Stored data:
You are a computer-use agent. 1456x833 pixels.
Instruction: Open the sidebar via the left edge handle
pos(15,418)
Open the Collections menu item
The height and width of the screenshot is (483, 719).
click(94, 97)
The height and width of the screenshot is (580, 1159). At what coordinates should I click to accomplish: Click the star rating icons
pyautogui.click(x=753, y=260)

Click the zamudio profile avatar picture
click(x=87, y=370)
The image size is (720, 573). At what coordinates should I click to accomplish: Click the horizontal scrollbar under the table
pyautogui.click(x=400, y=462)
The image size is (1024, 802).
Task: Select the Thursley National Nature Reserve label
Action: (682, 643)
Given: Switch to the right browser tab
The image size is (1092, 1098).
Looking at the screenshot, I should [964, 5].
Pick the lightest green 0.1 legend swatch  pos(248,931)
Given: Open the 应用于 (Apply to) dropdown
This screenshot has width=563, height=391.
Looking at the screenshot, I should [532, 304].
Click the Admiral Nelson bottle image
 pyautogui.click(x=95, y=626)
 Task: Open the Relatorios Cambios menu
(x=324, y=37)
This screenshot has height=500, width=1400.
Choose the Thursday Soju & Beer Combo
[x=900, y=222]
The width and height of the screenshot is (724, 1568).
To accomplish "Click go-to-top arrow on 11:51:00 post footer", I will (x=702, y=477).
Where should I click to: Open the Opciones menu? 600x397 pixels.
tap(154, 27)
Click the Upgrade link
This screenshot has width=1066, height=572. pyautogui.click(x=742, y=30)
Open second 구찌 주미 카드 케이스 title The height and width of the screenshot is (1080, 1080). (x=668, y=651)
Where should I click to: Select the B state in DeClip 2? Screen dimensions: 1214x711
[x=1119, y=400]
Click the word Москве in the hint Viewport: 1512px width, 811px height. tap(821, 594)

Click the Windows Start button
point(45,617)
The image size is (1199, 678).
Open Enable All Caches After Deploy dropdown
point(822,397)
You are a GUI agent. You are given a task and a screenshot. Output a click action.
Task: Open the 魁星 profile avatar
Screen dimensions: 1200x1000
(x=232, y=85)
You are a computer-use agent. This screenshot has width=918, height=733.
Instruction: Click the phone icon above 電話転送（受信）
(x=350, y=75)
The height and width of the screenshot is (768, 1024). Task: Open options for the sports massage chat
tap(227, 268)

To do: Up to and including the last line above, starting with the line that contains "Task: Open the 魁星 profile avatar", return each line exactly and nothing else.

Answer to the exercise:
Task: Open the 魁星 profile avatar
Screen dimensions: 1200x1000
(x=232, y=85)
You are a computer-use agent. This screenshot has width=918, height=733.
Instruction: Click the phone icon above 電話転送（受信）
(x=350, y=75)
The height and width of the screenshot is (768, 1024). Task: Open options for the sports massage chat
tap(227, 268)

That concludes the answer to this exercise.